In re Londos

170 P. 1045 | Mont. | 1918

MR. JUSTICE HOLLOWAY

delivered the opinion.

On December 1, 1917, William Londos pleaded guilty to a charge of gambling, and was sentenced to imprisonment in the county jail for a term of thirty days, and to pay a fine of $250. The judgment provides that if the fine be not paid, the defendant shall stand committed for a term equal to one day for every $2 of the fine after the expiration of the thirty days’ imprisonment. The prisoner having served his term of thirty days applies for his release from custody upon the theory that our statutes do not authorize the imposition of imprisonment to satisfy the fine in any case where the punishment imposed is a definite term of imprisonment and a fine in addition thereto.

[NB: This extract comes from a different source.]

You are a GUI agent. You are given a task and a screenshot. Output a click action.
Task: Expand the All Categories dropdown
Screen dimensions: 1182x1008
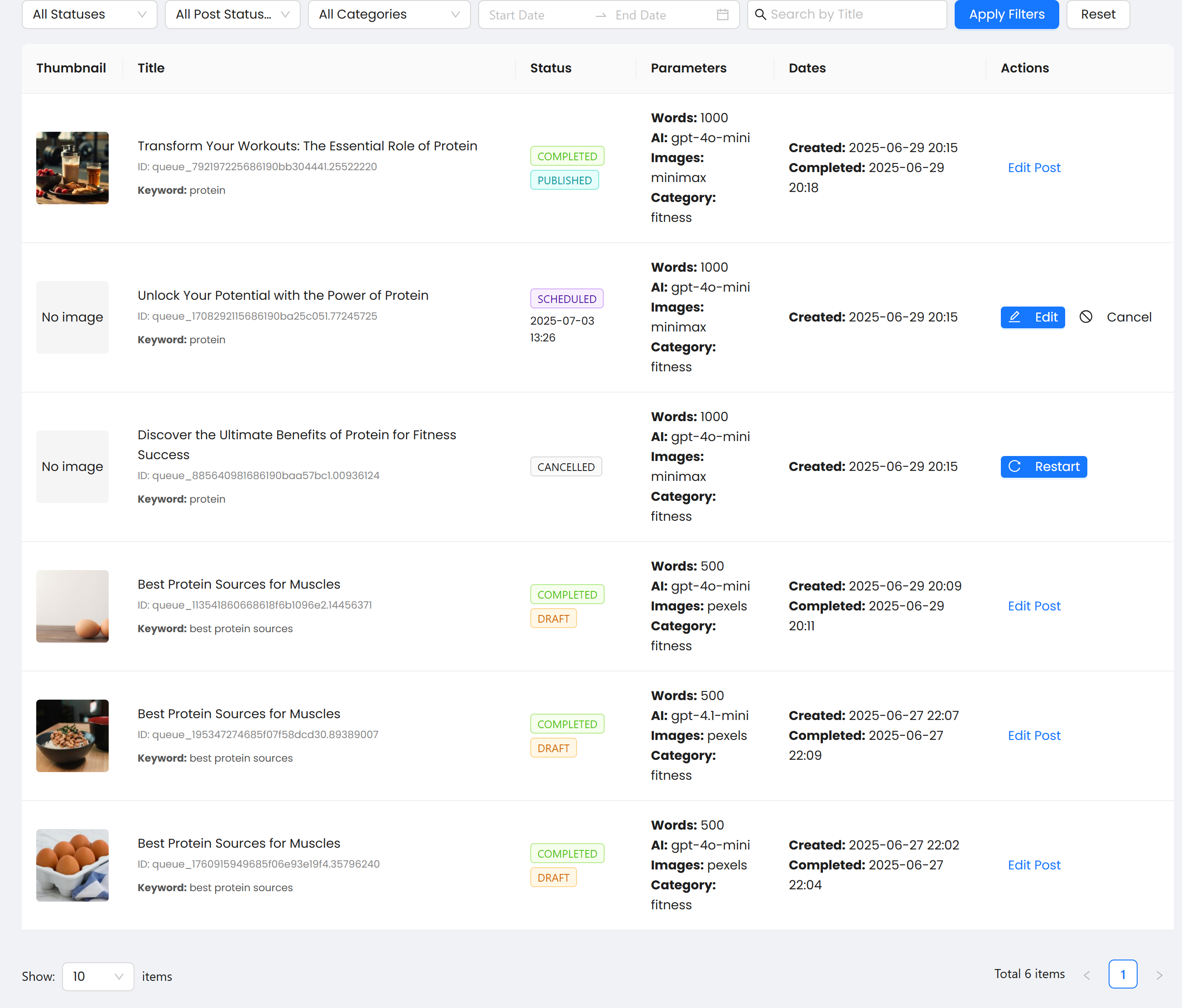pyautogui.click(x=389, y=15)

By Chapter 86, Laws of 1917, the punishment prescribed for a violation of the anti-gambling law is (1) a fine not less than $100, nor more than $1,000, or (2) imprisonment in the county jail for a term not less than three months nor more than one year, or (3) both such fine and imprisonment. Sections 9371 and 9379, Revised Codes, provide:

“Sec. 9371. A judgment that the defendant pay a fine and costs may also direct that he be imprisoned until both fine and costs are satisfied, specifying the extent of the imprisonment, which must not exceed one day for every two dollars of the fine and costs.”
“See. 9379. If the judgment is for imprisonment, or a fine and imprisonment until it be paid, the defendant must forthwith be committed to the custody of the proper officer, and by him detained until the judgment is complied with.”

It is the contention of this petitioner that these statutes authorize imprisonment only in case the prisoner is adjudged [1] to pay a fine and fails to do so, or is sentenced to a definite term of imprisonment as the sole punishment, and that whenever the punishment is both fine and imprisonment the fine can be satisfied only by execution as upon a judgment in a civil action, under section 9378. These statutes are not peculiar to Montana, neither is the question raised a new one. Many of the states have similar provisions, and many applications of this *420character have been, made seeking relief upon the theory presented now. In California and Utah the applications have been prosecuted successfully. The decision in each state takes no notice of the common-law powers of a court of general jurisdiction, but grants relief solely upon the ground that the statutes do not expressly authorize- imprisonment to satisfy the fine, when the fine is accompanied by a definite term of imprisonment as a part of the punishment.. (Ex parte Rosenheim, 83 Cal. 388, 23 Pac. 372; Roberts v. Howells, 22 Utah, 389, 62 Pac. 892.) The decided weight of authority and the better reasoning hold to the contrary conclusion, which I think should be adopted in this state. (Ex parte Bowes, 8 Okl. Cr. 201, 127 Pac. 20; Ex parte Morris, 17 Ariz. 537, 155 Pac. 299; Fisher v. McDaniel, 9 Wyo. 457, 87 Am. St. Rep. 971, 64 Pac. 1056; Berkenfield v. People, 191 Ill. 272, 61 N. E. 96; Ex parte Tongate, 31 Ind. 370; State v. Myers, 44 Iowa, 580; State v. Hyland, 36 La. Ann. 709; People v. Sage, 13 App. Div. 135, 43 N. Y. Supp. 372; 19 Cyc. 553.)

If section 9371 above was intended to prescribe the mode of enforcing the penalty imposed, there would be merit in this petition; but the purpose of that section is to recognize the existing common-law method of enforcing the judgment and to fix a definite limit to the extent of the imprisonment — something the common law apparently omitted. (19 Cyc. 554.) The penalty imposed in this instance was imprisonment for thirty days and a fine of $250. The imprisonment after the [2] expiration of the thirty days is not a part of the punishment, but the common-law mode of executing the. sentence, that is, of enforcing the payment of the fine. (8 R. C. L. 270.)

The writ of habeas corpnis heretofore issued is quashed, and the petitioner is remanded to the custody of the sheriff of Yellowstone county.